According to Hamilton, career progression at Garvan is underpinned by such expectations.
“This needs to be a consistent story, a consistent message and a consistent process the whole way through the organisation, from the way we recruit, to the organisation’s strategy and mission. HR processes and policies underpin that and help to support it,” he says.
Clear and well communicated
Sanders notes that consistency is one of the three key ingredients that allow the HR function to transform an organisation. The other two are distinctiveness, as discussed above, and consensus. When explaining the idea of consensus, Sanders often refers to the family unit and to the way a set of parents may manage their children.
If you want to raise your children to be very independent by the time they are 18, Sanders says, then this must be a consistent message throughout their lives.

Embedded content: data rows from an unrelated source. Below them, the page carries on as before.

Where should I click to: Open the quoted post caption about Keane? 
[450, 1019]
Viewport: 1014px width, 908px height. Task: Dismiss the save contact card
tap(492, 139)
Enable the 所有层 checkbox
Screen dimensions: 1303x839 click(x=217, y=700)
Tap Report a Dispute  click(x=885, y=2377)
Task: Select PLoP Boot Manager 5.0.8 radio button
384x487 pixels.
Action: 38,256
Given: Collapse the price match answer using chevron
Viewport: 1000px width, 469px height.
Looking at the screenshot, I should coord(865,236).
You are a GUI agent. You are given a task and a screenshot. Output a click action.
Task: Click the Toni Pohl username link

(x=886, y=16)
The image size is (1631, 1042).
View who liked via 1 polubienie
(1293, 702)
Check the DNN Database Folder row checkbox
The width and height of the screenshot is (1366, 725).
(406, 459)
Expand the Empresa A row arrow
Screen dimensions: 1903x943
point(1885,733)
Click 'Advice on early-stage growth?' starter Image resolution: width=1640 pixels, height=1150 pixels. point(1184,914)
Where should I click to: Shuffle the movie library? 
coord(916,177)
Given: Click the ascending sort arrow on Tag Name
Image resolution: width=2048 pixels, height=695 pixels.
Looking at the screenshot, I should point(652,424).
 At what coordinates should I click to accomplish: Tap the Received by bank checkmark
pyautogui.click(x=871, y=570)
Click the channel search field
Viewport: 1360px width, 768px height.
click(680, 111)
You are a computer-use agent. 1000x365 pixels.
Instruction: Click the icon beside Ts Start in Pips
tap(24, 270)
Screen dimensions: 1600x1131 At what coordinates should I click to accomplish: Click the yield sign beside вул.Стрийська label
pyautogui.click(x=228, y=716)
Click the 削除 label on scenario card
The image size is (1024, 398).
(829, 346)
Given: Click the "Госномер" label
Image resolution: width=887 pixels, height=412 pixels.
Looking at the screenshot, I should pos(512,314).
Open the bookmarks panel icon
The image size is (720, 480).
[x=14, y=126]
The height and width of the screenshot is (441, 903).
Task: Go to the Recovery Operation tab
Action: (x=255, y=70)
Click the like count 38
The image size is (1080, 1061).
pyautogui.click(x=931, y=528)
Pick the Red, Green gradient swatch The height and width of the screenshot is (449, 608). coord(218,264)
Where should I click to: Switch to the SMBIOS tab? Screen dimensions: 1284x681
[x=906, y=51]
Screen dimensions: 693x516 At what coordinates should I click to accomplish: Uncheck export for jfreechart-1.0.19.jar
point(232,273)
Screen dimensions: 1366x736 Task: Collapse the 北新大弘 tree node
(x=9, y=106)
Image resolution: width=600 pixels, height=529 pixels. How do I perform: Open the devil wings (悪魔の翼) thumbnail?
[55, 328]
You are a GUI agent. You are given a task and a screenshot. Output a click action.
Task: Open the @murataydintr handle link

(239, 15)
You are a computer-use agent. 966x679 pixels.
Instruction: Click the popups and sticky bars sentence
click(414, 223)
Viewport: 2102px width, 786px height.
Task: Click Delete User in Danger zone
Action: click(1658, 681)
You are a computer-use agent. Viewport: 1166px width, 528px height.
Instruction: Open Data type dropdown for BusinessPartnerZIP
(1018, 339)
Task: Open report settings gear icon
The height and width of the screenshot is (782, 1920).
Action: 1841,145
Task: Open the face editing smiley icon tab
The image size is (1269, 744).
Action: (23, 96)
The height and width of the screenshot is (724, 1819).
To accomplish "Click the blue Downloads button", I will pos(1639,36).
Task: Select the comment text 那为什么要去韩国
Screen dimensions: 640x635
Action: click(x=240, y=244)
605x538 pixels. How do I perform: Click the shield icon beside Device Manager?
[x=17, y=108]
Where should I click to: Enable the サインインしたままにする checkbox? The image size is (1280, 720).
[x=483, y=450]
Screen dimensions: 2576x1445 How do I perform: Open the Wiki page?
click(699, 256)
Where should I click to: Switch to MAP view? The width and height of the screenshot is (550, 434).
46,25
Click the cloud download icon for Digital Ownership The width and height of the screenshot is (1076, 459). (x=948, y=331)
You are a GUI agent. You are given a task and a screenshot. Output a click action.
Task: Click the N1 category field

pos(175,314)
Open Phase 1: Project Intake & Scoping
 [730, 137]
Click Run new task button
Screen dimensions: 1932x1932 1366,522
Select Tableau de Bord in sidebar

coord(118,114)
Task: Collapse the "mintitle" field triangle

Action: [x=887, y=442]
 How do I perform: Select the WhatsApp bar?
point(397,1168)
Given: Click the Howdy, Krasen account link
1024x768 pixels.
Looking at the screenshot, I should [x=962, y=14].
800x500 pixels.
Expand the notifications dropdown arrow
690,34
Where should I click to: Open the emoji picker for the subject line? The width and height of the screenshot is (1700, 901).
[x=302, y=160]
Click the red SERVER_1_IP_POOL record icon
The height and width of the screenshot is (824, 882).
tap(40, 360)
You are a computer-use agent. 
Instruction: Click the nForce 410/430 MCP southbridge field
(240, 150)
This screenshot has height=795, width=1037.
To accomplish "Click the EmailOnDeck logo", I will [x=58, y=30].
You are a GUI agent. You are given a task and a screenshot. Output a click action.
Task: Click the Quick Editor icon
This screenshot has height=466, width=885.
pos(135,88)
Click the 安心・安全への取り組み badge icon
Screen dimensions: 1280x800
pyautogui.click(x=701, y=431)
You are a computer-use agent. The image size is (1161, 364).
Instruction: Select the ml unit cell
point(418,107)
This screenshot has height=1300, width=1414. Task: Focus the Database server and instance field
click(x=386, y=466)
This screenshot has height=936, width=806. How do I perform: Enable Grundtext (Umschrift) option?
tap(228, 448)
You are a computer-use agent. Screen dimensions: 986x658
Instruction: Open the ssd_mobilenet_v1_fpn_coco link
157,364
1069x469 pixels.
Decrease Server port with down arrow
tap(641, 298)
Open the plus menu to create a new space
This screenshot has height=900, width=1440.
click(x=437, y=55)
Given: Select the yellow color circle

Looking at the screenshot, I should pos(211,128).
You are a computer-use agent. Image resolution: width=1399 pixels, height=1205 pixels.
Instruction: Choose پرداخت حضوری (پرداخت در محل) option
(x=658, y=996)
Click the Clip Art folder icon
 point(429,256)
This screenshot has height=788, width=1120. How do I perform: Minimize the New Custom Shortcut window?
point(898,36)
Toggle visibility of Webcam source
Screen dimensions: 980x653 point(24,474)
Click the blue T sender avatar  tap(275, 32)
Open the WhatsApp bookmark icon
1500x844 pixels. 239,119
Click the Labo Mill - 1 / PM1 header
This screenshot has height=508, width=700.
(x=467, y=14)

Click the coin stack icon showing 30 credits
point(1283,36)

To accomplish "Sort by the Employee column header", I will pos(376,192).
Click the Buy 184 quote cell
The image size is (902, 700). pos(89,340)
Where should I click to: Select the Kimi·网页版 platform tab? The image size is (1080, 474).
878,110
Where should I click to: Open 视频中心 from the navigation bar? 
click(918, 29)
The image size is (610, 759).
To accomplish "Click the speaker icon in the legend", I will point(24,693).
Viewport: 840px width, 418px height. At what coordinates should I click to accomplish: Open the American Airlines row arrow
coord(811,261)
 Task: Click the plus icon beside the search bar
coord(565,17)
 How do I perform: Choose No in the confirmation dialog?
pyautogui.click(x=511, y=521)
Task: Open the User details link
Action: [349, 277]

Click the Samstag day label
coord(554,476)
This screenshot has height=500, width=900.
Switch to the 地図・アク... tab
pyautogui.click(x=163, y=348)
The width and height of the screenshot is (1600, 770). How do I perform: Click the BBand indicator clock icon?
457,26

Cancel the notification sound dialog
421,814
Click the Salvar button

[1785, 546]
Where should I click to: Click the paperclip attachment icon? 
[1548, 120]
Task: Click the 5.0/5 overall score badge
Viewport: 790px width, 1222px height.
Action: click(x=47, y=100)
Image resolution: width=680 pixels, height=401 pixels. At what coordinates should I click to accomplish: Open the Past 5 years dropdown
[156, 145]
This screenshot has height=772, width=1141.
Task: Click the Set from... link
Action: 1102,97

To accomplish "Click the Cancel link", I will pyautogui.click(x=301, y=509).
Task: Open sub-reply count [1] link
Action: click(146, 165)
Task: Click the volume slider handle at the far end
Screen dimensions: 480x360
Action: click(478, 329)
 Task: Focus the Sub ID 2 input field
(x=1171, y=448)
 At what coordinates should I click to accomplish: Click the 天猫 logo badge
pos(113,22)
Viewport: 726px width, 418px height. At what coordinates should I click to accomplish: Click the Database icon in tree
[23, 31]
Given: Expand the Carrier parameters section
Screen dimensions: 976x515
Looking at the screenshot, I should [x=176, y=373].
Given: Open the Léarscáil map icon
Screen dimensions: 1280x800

If it is clear and well communicated then it is ‘distinctive’. If the same rules and expectations are followed and enforced throughout the children’s lives then it is ‘consistent’. But if both parents do not appear to be in absolute agreement over the future of their children, then there is no ‘consensus’.
In an organisational sense, if the firm’s leaders say the business is all about innovation, but some of the line managers refuse to listen to staff ideas, and don’t allow their people the time or bandwidth to do things differently, to experiment and to fail, then there is no consensus.
According to Brighton-Hall, consensus within an organisation leads to positive results.
“When employees know what is expected of them it means you end up with really good processes where the goals and the purpose of the organisation are very easily linked to what you are talking about in people’s performance appraisals, and in how you are deciding who gets promoted,” Brighton-Hall says.
“All of the talent processes, the recruitment processes and the reward processes make complete sense if what is expected of people is clear and consistent, and if there is a consensus in the way you are treating people. When it is done well, staff will understand what is valued and what is not. They will know what is acceptable and what is not. And as a consequence they will feel that they belong.”
‘Waste of time’
When being asked ‘How to make HR processes really work’ it can turn into as some like to say a ‘waste of time’.
Sanders says that when she presents her findings, increasingly there is an understanding and an appreciation of the importance of the HR function and of its relationship to organisational performance.
She recommends that corporates take things a step further and stop spending money on satisfaction surveys, which she says are a “waste of time” because they can be influenced by so many other factors, including:
- whether the respondent has had a good night’s sleep the night before
- was stuck in traffic on their way to work
- or is at a low point in a personal relationship outside of work.
Sanders believes a far more valuable, accurate and useful measure of staff satisfaction is a measure of employee perception of the HR function.
Is it distinctive? Is it consistent? Is there consensus? Get this right and the results can be great.
“In an organisation where this is done well, the staff are more committed to the business,” Sanders says.
“Their wellbeing is higher. Their performance is higher. Staff turnover is lower and staff feel more engaged. These are all indicators for higher performance at a higher level.
This means there will also be higher firm performance.”